Vous passez par le contact (le toucher) et ça devient étonnement facile de dire s’il y a beaucoup de corps à côté de vous, s’ils sont grands, petits, minces, lisses, musclés ou enrobés.
Bien sûr, c’est très excitant et à force de toucher, de se faire toucher par plusieurs mains en même temps, ma bite molle redevient dure. Mes yeux commencent à s’adapter à l’obscurité, et lentement les formes sont perceptibles, assez vagues mais reconnaissables.
Je donne cinq fellations à des hommes attrayants dans l’obscurité, un seul jouit sous mes coups de langue et un autre me donne quelques jets de pisse dans la bouche que je m’empresse d’avaler. Ces hommes sont des baiseurs en série « serial fucker », et pour réussir à choper le premier orgasme de la journée d’un homme, il faut arriver dès l’ouverture du sauna.
Même pour moi, deux bouches se sont succédé sur ma bite, et sont reparties sans le jus espéré.
Il est délicieux de se déplacer parmi toute cette masculinité excitée, cette moiteur, ces odeurs différentes, ces bites de différentes tailles, affamées ou satisfaites, mais j’ai envie de faire une petite pause bien méritée.

En sortant de la backroom pour aller au bar, je vois un homme chinois mince enlever sa serviette.
Il marche devant moi et nos regards se croisent. Je frôle ma main sur son cul. Un léger sourire m’encourage donc et je fais demi-tour et je le suit dans la backroom.
Nous nous touchons, explorons nos corps, et moi, dos contre le mur, je l’enserre dans mes bras et nos langues se mélangent dans un long baiser.

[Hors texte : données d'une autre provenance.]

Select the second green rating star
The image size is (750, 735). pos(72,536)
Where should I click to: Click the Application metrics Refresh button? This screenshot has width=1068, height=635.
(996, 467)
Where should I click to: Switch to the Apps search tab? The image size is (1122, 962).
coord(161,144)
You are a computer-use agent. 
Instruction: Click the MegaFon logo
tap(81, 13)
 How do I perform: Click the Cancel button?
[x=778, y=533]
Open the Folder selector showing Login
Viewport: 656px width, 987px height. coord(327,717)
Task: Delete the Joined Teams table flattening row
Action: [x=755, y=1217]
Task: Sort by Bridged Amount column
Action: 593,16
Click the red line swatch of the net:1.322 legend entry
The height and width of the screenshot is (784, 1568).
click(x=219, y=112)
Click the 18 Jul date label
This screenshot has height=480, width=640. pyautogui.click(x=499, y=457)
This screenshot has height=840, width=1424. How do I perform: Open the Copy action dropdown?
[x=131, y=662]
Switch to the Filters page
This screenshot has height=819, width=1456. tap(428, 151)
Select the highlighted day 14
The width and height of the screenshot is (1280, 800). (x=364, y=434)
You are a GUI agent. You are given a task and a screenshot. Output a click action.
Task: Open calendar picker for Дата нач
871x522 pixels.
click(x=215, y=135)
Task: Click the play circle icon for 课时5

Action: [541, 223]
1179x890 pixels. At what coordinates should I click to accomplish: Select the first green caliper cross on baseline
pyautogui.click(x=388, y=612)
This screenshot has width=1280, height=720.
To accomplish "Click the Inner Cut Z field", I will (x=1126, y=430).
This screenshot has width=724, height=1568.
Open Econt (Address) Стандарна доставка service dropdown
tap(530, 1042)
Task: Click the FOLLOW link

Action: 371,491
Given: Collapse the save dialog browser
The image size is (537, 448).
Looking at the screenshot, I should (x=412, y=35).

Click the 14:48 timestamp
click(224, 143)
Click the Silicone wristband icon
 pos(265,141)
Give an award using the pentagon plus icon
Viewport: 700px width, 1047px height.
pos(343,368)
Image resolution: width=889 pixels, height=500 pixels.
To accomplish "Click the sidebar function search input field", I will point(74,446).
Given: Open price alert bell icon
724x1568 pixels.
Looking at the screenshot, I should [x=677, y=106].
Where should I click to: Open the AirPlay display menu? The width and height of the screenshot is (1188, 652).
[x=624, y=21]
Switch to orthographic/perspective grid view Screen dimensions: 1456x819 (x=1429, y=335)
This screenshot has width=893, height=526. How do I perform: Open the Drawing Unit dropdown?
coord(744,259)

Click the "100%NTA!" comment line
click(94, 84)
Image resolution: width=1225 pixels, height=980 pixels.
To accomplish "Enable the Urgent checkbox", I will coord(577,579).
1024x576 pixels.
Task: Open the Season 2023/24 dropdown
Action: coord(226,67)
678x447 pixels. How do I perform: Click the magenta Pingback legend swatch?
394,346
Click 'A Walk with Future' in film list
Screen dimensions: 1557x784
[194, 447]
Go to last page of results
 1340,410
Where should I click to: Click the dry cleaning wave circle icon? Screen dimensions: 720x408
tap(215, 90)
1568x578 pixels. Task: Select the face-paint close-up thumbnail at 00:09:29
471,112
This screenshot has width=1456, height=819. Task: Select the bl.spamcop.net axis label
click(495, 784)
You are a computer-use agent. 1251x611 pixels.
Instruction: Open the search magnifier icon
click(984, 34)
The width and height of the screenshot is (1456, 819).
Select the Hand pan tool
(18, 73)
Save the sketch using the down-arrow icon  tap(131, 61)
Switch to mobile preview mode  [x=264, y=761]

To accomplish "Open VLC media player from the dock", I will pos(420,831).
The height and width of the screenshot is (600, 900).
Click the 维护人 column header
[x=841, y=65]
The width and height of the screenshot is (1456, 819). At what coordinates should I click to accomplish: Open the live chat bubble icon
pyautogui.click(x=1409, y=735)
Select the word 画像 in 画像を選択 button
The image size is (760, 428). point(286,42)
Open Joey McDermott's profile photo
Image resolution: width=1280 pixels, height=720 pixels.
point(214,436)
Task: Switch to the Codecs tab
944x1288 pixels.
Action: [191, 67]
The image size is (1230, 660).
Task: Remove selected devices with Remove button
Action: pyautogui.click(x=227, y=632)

Il m’embrasse doucement, utilise sa langue bien profondément dans ma bouche, presse sa bite raide contre moi. A tour de rôle nous nous suçons mutuellement, d’autres hommes nous caressent, voulant participer, mais nous ne voulons pas partager ce moment et nous partons nous isoler dans une cabine.
Il prend un préservatif et une dosette de gel, et toujours en m’embrassant, nous nous allongeons sur le lit, moi sur le dos et lui sur moi face à moi. Il a envie de me baiser. Il déchire l’emballage du préservatif, et je lui dis « Tu peux me prendre sans préservatif, si tu le désire ». Il accepte et me pénètre doucement. Je le regarde et nous nous embrassons à nouveau pendant qu’il me baise. Au bout d’un petit moment, sa respiration s’accélère au rythme de son excitation, jusqu’à sa jouissance exprimée par des râles.

Nous restons encore un moment allongés, puis échangeons nos 06 avant de se quitter chacun de son côté.